Fig. 7: The SIRT6 inhibitor OSS_128167 (OSS) preventes airway remodeling in asthmatic mice.

a Chemical Structure of OSS_128167 (OSS) is shown. b Schematic overview of experimental design for (b–j) in an ASA model. c Representative photomicrographs of lung inflammation expression are shown (Control n = 4; HDM + LPS n = 5, HDM + LPS + OSS n = 6). Scale bars, 100 μm. d, e The expression of RORγt, SIRT6, and IL-17A in the lung homogenate from mice treated with HDM/LPS or mice treated with HDM/LPS and SIRT6 inhibitor OSS_128167 (OSS) was analyzed by using Western blot.

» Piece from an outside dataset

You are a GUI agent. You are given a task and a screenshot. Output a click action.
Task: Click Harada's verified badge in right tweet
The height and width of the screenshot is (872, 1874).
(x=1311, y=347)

Quantification was analyzed by Image J software. f, g ELISA and qRT-PCR analysis of IL-17A in lung homogenate of mice. h–j The expression of inflammatory cytokines in the lung homogenate of mice was analyzed by using qRT-PCR or ELISA analysis. k Schematic overview of experimental design for (L-O) in a chronic severe asthma (CSA) model. (Control n = 4; HDM + LPS n = 5, HDM + LPS + OSS n = 5). l The expression of N-ca, Muc5ac, Collagen I, α-Sma, and Mmp9 expression in the lung homogenate of mice was analyzed by using qRT-PCR. m Representative periodic acid-Schiff (PAS) staining, Masson, and α-SMA of lung sections from WT mice treated with HDM/LPS or HDM/LPS plus SIRT6 inhibitor OSS. Scale bars, 100 μm. n, o The expression of N-Ca, Collagen I, and α-SMA in the lung homogenate of mice were analyzed by using Western blot. Quantification was analyzed by Image J software. Data are shown as means ± SEM and three or more independent experiments were performed. Significance was calculated by one-way ANOVA followed by Tukey’s post-hoc test for (e–j–l–o).